What this task involves: Please repeat the lines below, exactly and only, from the one that holds "Image resolution: width=701" through the one that holds "Viewport: 1152px width, 1036px height.".
━━ Dataset extract ━━
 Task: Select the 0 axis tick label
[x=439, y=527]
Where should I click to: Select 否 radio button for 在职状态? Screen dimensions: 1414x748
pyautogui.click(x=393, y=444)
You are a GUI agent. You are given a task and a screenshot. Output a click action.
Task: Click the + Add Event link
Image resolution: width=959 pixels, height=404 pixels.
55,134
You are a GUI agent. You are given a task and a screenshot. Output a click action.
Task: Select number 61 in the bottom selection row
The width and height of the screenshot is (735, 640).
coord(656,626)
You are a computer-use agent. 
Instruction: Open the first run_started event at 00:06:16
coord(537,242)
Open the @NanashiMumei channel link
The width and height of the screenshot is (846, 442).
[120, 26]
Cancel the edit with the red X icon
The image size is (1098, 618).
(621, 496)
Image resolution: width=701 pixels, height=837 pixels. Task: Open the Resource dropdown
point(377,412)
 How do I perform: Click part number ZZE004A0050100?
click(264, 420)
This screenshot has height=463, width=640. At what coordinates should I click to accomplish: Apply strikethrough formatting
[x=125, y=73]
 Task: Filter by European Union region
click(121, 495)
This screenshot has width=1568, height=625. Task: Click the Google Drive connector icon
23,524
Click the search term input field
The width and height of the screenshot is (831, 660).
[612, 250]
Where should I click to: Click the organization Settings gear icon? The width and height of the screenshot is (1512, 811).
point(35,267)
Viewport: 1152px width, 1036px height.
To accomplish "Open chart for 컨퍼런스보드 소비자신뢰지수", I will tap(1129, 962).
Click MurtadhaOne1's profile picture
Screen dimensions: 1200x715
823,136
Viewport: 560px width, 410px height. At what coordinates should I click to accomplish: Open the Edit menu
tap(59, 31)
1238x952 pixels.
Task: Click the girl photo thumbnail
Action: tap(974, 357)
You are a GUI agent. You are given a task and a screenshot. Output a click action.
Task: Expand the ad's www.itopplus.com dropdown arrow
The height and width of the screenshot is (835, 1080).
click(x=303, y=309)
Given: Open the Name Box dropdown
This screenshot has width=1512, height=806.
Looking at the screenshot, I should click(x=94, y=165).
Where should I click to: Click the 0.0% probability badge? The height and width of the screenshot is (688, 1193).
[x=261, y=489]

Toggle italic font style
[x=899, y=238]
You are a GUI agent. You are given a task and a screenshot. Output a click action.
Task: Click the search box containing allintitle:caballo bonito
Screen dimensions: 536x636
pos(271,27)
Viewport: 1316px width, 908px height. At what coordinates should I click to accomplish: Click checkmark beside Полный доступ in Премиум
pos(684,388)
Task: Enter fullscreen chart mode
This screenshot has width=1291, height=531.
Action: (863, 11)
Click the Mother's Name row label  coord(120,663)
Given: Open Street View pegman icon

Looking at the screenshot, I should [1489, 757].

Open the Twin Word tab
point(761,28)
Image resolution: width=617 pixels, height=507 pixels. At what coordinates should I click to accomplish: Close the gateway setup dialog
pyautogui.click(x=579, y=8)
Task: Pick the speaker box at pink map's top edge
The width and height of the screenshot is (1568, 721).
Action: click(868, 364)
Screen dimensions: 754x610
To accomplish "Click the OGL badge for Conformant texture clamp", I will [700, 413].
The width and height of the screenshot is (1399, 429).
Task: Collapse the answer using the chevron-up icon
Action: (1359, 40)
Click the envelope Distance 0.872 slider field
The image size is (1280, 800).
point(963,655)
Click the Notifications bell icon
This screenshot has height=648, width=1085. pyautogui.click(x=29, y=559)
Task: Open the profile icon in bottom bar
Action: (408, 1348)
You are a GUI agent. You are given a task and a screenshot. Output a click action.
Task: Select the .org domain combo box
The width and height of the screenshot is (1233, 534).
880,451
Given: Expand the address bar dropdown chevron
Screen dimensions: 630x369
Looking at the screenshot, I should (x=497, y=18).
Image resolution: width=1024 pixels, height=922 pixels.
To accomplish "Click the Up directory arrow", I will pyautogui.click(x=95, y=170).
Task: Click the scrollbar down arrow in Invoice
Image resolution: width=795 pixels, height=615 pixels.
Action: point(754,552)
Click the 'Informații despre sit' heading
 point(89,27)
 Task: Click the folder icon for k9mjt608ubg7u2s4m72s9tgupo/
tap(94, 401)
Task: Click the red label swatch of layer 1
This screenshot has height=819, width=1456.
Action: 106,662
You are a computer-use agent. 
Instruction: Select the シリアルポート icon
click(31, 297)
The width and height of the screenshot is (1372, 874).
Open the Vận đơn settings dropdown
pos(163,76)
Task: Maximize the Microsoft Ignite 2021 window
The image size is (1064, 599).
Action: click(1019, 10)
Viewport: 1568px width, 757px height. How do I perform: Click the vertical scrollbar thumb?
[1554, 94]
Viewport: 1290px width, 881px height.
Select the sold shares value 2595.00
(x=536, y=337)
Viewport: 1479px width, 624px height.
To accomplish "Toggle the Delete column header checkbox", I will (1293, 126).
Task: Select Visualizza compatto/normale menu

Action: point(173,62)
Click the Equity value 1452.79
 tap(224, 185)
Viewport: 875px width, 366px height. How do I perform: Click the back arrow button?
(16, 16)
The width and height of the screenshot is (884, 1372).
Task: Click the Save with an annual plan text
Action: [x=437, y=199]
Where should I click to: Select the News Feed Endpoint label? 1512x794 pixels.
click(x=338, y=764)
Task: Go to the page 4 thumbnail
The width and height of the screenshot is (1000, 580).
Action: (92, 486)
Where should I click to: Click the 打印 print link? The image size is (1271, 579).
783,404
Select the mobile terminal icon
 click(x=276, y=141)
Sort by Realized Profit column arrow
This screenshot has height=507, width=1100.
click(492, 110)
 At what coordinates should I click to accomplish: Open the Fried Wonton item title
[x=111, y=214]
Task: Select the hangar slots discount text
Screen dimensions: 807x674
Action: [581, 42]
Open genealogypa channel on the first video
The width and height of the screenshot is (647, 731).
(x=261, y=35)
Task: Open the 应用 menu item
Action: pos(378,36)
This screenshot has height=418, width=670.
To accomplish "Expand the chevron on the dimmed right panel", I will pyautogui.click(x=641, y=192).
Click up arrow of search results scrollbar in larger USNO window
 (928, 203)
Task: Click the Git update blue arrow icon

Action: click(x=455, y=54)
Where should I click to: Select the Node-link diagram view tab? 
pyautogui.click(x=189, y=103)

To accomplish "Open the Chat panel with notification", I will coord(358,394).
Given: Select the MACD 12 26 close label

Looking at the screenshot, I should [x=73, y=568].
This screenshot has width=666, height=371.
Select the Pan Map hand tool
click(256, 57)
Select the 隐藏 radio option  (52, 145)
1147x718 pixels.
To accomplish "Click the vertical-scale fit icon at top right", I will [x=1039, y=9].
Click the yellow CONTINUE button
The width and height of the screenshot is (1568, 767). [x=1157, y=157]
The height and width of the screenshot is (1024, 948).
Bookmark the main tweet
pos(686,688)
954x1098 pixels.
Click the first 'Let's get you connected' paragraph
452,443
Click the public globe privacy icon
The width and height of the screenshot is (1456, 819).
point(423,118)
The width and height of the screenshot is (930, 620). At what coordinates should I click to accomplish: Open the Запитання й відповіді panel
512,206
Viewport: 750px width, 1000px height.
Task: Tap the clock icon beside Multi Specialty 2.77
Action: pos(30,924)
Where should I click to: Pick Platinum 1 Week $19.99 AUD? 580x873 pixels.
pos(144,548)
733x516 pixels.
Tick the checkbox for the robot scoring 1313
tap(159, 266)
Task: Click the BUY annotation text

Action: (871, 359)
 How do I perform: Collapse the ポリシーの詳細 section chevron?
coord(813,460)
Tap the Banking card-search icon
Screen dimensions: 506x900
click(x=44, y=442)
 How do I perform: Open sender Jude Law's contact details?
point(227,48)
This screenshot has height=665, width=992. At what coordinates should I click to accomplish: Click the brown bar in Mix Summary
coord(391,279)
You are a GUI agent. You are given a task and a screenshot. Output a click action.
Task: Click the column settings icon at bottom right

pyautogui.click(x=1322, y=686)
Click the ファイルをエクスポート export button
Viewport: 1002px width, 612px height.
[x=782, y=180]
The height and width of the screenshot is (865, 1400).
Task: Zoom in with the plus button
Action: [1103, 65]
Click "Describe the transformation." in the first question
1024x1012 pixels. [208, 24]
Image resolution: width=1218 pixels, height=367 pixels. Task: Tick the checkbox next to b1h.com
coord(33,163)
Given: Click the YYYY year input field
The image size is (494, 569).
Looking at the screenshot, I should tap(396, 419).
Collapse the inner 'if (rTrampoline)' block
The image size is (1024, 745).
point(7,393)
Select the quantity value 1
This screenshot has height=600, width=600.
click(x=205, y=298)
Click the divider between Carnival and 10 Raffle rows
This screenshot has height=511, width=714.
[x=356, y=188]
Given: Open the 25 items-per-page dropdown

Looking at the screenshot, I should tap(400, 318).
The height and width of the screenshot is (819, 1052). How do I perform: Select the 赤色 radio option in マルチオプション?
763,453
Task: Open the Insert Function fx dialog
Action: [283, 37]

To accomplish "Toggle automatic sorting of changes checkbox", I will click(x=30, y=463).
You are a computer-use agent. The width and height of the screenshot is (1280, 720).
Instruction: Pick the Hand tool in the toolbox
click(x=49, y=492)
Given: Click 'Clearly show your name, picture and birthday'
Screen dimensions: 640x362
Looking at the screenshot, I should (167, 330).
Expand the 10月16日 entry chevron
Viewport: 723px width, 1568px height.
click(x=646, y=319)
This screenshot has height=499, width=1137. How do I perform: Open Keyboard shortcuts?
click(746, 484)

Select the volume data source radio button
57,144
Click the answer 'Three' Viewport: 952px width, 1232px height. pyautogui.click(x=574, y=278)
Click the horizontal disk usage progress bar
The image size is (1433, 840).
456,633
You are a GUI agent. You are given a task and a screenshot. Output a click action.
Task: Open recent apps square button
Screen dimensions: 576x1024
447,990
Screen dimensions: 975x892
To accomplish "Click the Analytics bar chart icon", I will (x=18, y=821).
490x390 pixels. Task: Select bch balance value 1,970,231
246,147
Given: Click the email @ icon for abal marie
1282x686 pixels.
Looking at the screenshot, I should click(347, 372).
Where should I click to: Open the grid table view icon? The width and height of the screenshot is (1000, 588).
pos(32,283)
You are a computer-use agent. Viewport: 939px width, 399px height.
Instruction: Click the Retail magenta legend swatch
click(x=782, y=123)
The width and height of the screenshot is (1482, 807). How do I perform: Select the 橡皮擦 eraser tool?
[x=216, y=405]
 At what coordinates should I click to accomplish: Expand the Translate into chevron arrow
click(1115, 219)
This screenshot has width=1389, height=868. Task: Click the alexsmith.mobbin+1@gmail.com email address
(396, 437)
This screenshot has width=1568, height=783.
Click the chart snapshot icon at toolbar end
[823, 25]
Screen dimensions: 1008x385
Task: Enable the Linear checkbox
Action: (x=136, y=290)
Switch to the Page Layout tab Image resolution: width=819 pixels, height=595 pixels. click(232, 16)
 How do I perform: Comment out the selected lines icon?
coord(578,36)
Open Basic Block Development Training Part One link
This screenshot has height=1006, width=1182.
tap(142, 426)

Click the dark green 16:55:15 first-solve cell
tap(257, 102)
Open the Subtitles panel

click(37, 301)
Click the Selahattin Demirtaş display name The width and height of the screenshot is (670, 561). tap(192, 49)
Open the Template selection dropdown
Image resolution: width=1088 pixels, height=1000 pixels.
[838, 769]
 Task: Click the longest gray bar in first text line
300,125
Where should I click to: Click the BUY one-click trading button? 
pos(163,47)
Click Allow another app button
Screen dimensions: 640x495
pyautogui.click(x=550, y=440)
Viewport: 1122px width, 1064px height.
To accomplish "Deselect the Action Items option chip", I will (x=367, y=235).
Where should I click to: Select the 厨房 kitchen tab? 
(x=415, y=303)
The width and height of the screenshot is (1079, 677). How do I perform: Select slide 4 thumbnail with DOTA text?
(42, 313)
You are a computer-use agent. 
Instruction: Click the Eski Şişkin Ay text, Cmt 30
━━━
Response:
Image resolution: width=701 pixels, height=837 pixels. Task: Open the Resource dropdown
point(377,412)
 How do I perform: Click part number ZZE004A0050100?
click(264, 420)
This screenshot has height=463, width=640. At what coordinates should I click to accomplish: Apply strikethrough formatting
[x=125, y=73]
 Task: Filter by European Union region
click(121, 495)
This screenshot has width=1568, height=625. Task: Click the Google Drive connector icon
23,524
Click the search term input field
The width and height of the screenshot is (831, 660).
[612, 250]
Where should I click to: Click the organization Settings gear icon? The width and height of the screenshot is (1512, 811).
point(35,267)
Viewport: 1152px width, 1036px height.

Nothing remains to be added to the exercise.